» **完成下列任务**
1 – 将给定文本中的句子“这里使用 host 网络,是为了更好的使用 web ui 的功能”译成英文。
2 – 根据给定文本回答下列问题。
(a) 镜像大小是多少?
(b) hdfs web 的默认端口是多少?
(c) 没有配 mysql 时,hive 使用的是什么?

Docker 快速启动 Hadoop
大约 6 分钟约 1862 字
Docker 快速启动 Hadoop
🎉 文章的主要目的就是为了快速启动一个 hadoop 环境,用于学习或者测试
当然首先需要 docker 环境,文章后面介绍了如何安装 docker
简单介绍一下镜像的基本信息
镜像大小 2G,服务包含 hadoop 和 hive,hive 配置了 spark 引擎
没有配 mysql,使用 hive 自带的 derby,有时间在搞
可以直接使用打好的镜像,或者尝试构建自己的镜像
启动 hiveserver2 10000 端口需要一些时间,耐心等待一会
版本信息
| 服务 | 版本 | 备注 |
|---|---|---|
| hadoop | 3.1.3 | |
| hive | 3.1.3 | 经过重新编译,用作 hive on spark |
| spark | 3.3.0 |
默认端口
可以修改,传递的环境变量会覆盖默认值
| 服务 | 端口 |
|---|---|
| hdfs web | 9870 |
| hdfs rpc | 8020 |
| yarn web | 8088 |
| history server | 19888 |
| hive metastore | 9083 |
| hiveserver2 | 10000 |
1 直接使用打包好的镜像
1.1 docker run
这里使用 host 网络,是为了更好的使用 web ui 的功能
修改 Windows 的 hosts 文件(我这里是 Windows,虚拟机用的 VMware),就可以愉快的玩耍了
docker run -itd \
--name hadoop100 \
--net=host \
-p 9870:9870 \
-p 8020:8020 \
-p 8088:8088 \
-p 19888:19888 \
-p 9083:9083 \
-p 10000:10000 \
registry.cn-hangzhou.aliyuncs.com/zhouwen/apache-hadoop:3.1.3
1.2 docker compose
执行步骤:
#首先需要创建一个文件夹
mkdir hadoop-compose && cd hadoop-compose
#创建hadoop.env文件
vi hadoop.env
#创建compose yml文件
vi docker-compose.yml
#启动
docker compose up -d
只有在 compose 才需要,docker run 有默认值
HADOOP_HDFS_NN_ADDRESS=namenode
HADOOP_YARN_RM_ADDRESS=resourcemanager
HADOOP_MR_HISTORYSERVER_ADDRESS=historyserver
HADOOP_HIVE_ADDRESS=hive
这里 replicated 3 表示这个服务会起 3 个副本,当然他还是单机
docker-compose.yml
version: '3.9'
services:
namenode:
image: registry.cn-hangzhou.aliyuncs.com/zhouwen/apache-hadoop:3.1.3
ports:
- 9870:9870
- 8020:8020
env_file:
- hadoop.env
healthcheck:
test: ['CMD-SHELL','curl -s namenode:9870 || exit 1']
interval: 30s
timeout: 2s
retries: 5
command: ['namenode']
datanode:
image: registry.cn-hangzhou.aliyuncs.com/zhouwen/apache-hadoop:3.1.3
depends_on:
namenode:
condition: service_healthy
restart: true
env_file:
- hadoop.env
command: ['datanode']
# deploy:
# mode: replicated
# replicas: 3
resourcemanager:
image: registry.cn-hangzhou.aliyuncs.com/zhouwen/apache-hadoop:3.1.3
ports:
- 8088:8088
env_file:
- hadoop.env
healthcheck:
test: ['CMD-SHELL','curl -s resourcemanager:8088 || exit 1']
interval: 30s
timeout: 2s
retries: 5
command: ['resourcemanager']
nodemanager:
image: registry.cn-hangzhou.aliyuncs.com/zhouwen/apache-hadoop:3.1.3
depends_on:
resourcemanager:
condition: service_healthy
restart: true
env_file:
- hadoop.env
command: ['nodemanager']
# deploy:
# mode: replicated
# replicas: 3
historyserver:
image: registry.cn-hangzhou.aliyuncs.com/zhouwen/apache-hadoop:3.1.3
ports:
- 19888:19888
depends_on:
resourcemanager:
condition: service_healthy
restart: true
env_file:
- hadoop.env
healthcheck:
test: ['CMD-SHELL','curl -s historyserver:19888 || exit 1']
interval: 30s
timeout: 2s
retries: 5
command: ['historyserver']
hive:
image: registry.cn-hangzhou.aliyuncs.com/zhouwen/apache-hadoop:3.1.3
ports:
- 9083:9083
- 10000:10000
depends_on:
namenode:
condition: service_healthy
restart: true
resourcemanager:
condition: service_healthy
restart: true
env_file:
- hadoop.env
healthcheck:
test: ['CMD-SHELL','curl -s hive:10000 || exit 1']
interval: 30s
timeout: 2s
retries: 5
command: ['hive']
2 尝试构建自己的镜像
2.1 安装 docker
#所需安装包
yum install -y yum-utils
#设置镜像仓库(阿里云)

» **所给材料**
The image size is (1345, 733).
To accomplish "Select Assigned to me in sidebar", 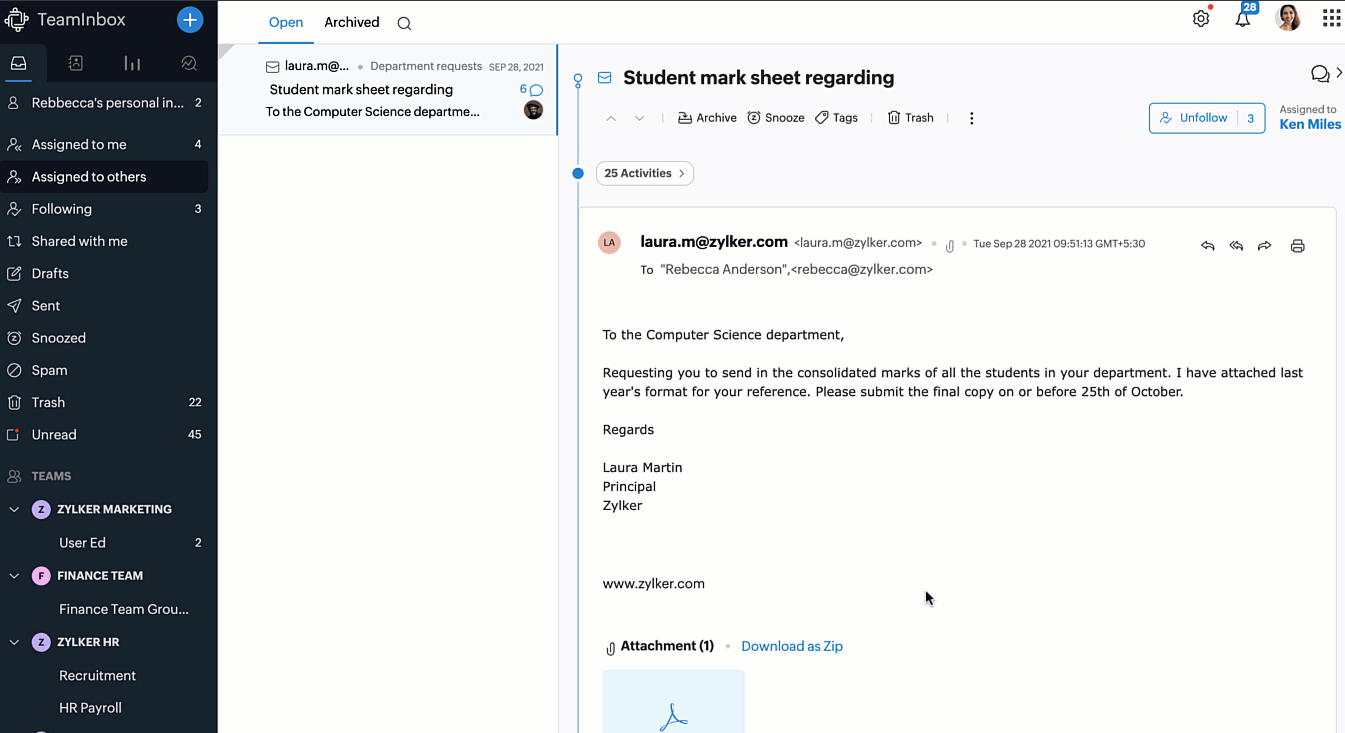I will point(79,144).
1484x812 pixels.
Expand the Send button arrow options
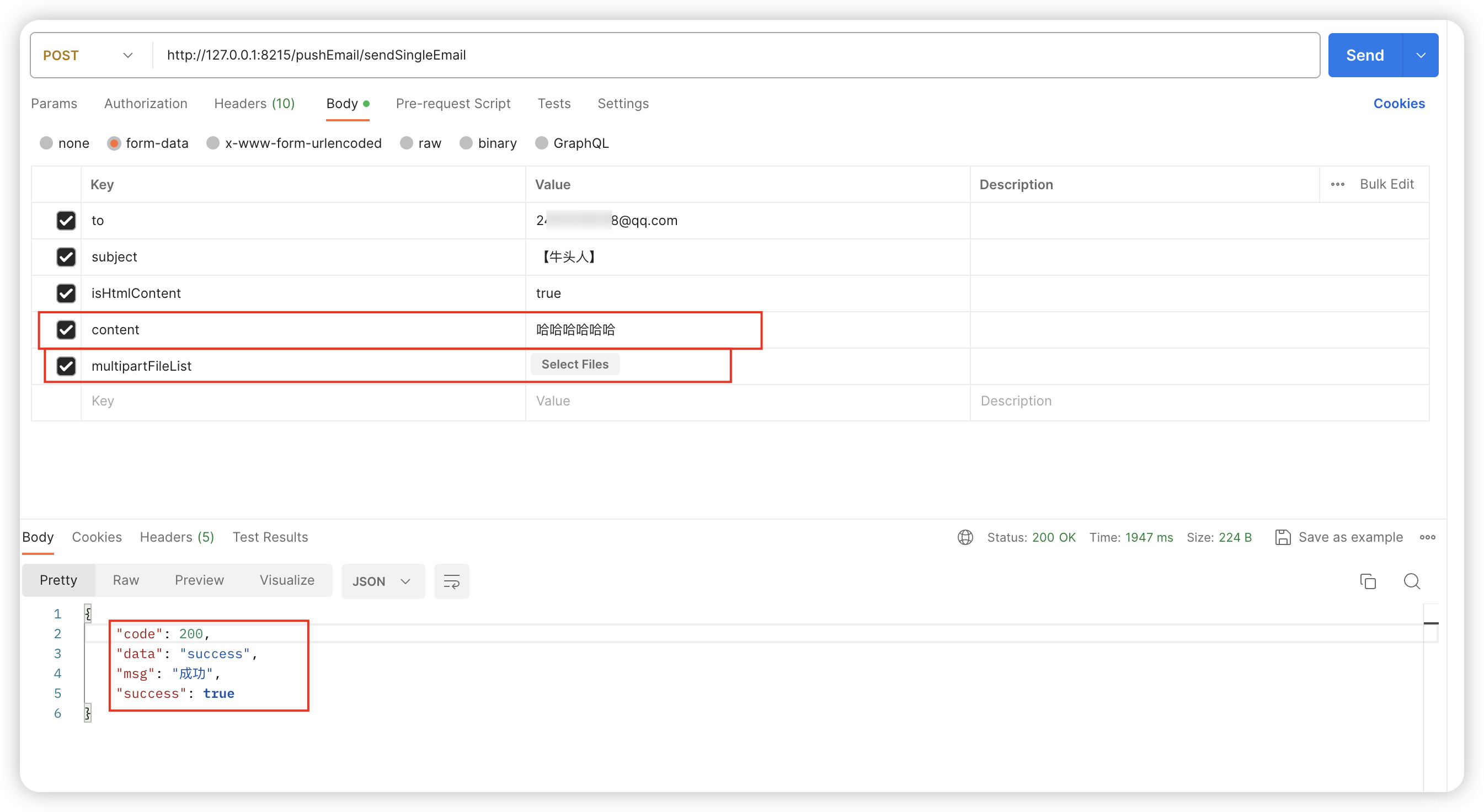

» **任务答案**
1 – The host network is used here to make better use of the web UI features.

2 –
(a) 2G
(b) 9870
(c) hive 自带的 derby